In the EdSource interview, he noted that the statewide Academic Senate never voted a lack of confidence in him and that is the standard by which he should be judged.

But the Academic Senate approved a resolution in 2018 asking Oakley to improve his relationship with faculty. It stated, in part, that Oakley “set an unnecessarily adversarial and defensive tone by limiting collegial consultation and transparency” and “exhibited a general disregard of the concerns of the faculty.”

In a statement Thursday, the faculty association said that while it has “not always agreed with the Chancellor on certain policy matters, his legacy of bringing equity to the forefront of every community college policy discussion should be celebrated and continued. We wish him all the best in his new position.”

Asked for a reaction to Oakley’s departure, Jeff Freitas, president of the faculty union, the Federation of Teachers, said through a spokesman, “We wish Chancellor Oakley the best in his new endeavor. We look forward to working with the Board of Governors to find a new leader for our community college system.”  Freitas declined to offer an assessment of Oakley’s tenure.

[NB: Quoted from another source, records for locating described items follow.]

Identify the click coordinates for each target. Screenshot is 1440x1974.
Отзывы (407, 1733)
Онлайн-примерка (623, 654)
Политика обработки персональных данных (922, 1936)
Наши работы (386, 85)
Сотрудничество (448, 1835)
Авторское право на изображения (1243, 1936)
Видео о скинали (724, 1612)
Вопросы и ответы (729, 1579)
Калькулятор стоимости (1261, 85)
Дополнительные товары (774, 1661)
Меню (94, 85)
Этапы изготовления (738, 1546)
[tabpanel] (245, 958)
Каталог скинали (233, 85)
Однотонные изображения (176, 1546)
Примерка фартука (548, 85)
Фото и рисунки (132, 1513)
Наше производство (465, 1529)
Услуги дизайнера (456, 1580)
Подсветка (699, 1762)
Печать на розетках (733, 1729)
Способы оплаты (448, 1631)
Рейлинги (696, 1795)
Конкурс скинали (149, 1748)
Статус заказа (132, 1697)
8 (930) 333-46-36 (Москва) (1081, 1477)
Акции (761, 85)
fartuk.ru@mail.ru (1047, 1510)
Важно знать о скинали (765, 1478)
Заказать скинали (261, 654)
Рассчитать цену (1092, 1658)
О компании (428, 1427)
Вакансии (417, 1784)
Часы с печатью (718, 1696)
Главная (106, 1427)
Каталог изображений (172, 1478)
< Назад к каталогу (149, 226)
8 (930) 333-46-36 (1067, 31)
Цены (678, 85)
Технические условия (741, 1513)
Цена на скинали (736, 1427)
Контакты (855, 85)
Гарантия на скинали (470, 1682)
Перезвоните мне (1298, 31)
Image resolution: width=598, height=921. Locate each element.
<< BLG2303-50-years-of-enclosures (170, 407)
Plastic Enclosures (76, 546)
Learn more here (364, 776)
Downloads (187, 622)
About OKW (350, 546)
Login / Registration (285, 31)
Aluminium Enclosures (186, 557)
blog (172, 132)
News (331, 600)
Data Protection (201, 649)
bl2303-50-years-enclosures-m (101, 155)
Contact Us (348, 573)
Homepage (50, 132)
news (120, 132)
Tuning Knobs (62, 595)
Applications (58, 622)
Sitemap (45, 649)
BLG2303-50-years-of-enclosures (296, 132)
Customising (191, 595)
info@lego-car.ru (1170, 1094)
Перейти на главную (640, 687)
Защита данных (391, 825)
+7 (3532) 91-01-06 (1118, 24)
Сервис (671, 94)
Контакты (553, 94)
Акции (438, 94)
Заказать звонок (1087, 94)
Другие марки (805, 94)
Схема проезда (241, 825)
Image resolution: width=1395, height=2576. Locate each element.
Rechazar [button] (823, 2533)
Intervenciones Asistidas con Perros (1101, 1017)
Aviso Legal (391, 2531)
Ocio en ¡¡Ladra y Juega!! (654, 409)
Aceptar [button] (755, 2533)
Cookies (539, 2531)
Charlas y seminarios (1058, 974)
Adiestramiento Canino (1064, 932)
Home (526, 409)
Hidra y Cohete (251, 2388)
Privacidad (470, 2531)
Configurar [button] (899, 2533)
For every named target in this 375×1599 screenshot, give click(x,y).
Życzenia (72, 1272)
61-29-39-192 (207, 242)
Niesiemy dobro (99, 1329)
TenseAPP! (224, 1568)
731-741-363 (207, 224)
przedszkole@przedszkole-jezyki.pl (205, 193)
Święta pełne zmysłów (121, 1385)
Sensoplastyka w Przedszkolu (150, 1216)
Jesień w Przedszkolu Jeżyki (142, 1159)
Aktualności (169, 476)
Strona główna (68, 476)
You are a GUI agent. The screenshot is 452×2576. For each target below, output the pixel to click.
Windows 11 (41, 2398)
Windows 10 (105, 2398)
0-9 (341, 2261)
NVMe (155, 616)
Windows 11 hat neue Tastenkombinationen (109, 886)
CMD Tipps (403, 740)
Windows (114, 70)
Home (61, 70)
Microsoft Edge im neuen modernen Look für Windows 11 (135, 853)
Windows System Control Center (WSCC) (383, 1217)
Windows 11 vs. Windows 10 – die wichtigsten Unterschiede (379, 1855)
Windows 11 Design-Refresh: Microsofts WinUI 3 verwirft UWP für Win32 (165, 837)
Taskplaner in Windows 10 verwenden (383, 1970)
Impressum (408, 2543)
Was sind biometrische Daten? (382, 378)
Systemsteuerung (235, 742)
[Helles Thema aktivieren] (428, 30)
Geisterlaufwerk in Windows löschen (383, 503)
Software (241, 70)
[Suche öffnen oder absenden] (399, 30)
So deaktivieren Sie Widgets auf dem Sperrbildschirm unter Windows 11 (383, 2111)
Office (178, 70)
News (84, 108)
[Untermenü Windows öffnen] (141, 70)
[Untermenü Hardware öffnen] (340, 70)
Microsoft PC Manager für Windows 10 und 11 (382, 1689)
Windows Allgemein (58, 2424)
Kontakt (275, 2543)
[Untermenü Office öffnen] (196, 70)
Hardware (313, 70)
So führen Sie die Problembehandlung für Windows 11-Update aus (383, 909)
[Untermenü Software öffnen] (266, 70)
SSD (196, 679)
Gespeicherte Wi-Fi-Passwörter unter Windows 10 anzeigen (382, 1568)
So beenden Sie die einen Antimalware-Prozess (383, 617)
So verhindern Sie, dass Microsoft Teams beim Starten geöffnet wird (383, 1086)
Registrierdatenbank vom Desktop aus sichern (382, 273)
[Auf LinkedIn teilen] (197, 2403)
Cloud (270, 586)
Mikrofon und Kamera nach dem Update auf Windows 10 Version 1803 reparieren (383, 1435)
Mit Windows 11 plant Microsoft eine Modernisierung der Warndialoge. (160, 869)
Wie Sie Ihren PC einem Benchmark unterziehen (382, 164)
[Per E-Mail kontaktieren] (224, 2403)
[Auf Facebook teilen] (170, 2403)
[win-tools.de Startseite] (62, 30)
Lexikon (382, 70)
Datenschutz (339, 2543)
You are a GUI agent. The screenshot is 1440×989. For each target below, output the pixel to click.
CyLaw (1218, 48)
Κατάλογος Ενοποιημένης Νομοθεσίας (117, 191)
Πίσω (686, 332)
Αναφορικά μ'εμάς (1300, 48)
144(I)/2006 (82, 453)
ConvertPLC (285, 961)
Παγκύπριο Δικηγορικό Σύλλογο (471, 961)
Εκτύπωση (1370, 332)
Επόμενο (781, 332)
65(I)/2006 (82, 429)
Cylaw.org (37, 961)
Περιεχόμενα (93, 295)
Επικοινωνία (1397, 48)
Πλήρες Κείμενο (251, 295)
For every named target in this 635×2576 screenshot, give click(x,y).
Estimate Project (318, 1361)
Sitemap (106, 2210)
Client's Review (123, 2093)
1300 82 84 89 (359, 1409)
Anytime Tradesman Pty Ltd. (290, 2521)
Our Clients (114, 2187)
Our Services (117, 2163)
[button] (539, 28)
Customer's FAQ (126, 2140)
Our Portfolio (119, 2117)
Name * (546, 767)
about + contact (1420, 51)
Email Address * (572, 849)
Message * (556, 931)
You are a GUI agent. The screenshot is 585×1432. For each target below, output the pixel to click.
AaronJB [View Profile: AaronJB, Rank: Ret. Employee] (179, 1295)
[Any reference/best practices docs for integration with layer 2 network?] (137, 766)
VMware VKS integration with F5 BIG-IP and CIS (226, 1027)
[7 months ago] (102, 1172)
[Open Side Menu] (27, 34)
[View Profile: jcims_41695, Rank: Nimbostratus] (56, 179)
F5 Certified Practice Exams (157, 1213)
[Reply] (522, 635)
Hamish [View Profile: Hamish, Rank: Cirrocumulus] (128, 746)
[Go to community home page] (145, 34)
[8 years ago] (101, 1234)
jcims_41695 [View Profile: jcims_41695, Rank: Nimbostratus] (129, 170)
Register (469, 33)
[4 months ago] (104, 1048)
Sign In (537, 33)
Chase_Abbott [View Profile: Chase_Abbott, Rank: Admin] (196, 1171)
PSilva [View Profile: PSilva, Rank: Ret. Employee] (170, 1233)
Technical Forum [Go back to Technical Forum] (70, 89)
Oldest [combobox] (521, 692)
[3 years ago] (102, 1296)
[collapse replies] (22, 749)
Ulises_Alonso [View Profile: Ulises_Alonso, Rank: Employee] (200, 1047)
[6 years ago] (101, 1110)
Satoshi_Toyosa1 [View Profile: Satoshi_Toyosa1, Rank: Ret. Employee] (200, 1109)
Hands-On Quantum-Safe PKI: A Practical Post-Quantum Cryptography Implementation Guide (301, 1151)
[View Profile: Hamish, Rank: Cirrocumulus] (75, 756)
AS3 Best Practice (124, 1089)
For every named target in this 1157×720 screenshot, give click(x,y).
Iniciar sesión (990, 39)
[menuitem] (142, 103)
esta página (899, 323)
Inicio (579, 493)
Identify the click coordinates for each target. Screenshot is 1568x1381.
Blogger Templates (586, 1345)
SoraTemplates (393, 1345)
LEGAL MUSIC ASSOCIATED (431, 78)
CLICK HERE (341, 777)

Following the murder of George Floyd by a Minneapolis police officer in May 2020, Oakley issued what he said was a call for action, urging colleges to review law-enforcement training programs, calling for improved dialogue over race and equity, the creation of anti-racist curriculums, and for local college district boards to update equity plans “with urgency.”

The call was widely praised, although Oakley did receive criticisms that he brushed off. Among those who emailed him was a local trustee of the Feather River Community College District in Plumas County, who wrote, “I am amazed that you equate ‘police brutality’ and ‘racism’ as one in the same. To assume the ‘college community’ are all bad cops, therefore we need counseling and retraining, is laughable.”

Oakley also came to the defense of the then-chancellor of the San Diego Community College District, Constance Carroll, in 2021, when she received racist emails after she criticized the Jan. 6 insurrection at the U.S. Capitol.

“No one at a community college, whether a student, an employee or a district chancellor, should be subjected to such hate speech and racism,” he said. “We all stand with Chancellor Carroll and others who speak out forcefully against white supremacists and attempts to derail our democracy.”

Asked Thursday to assign a letter grade to Oakley’s tenure, Wendy Brill-Wynkoop, a photography professor at College of the Canyons, said that rather than grade the outgoing chancellor traditionally, she’d make a written comment on his report card: “Needs to work well with others.”

EdSource Reporter Ashley Smith contributed to this report.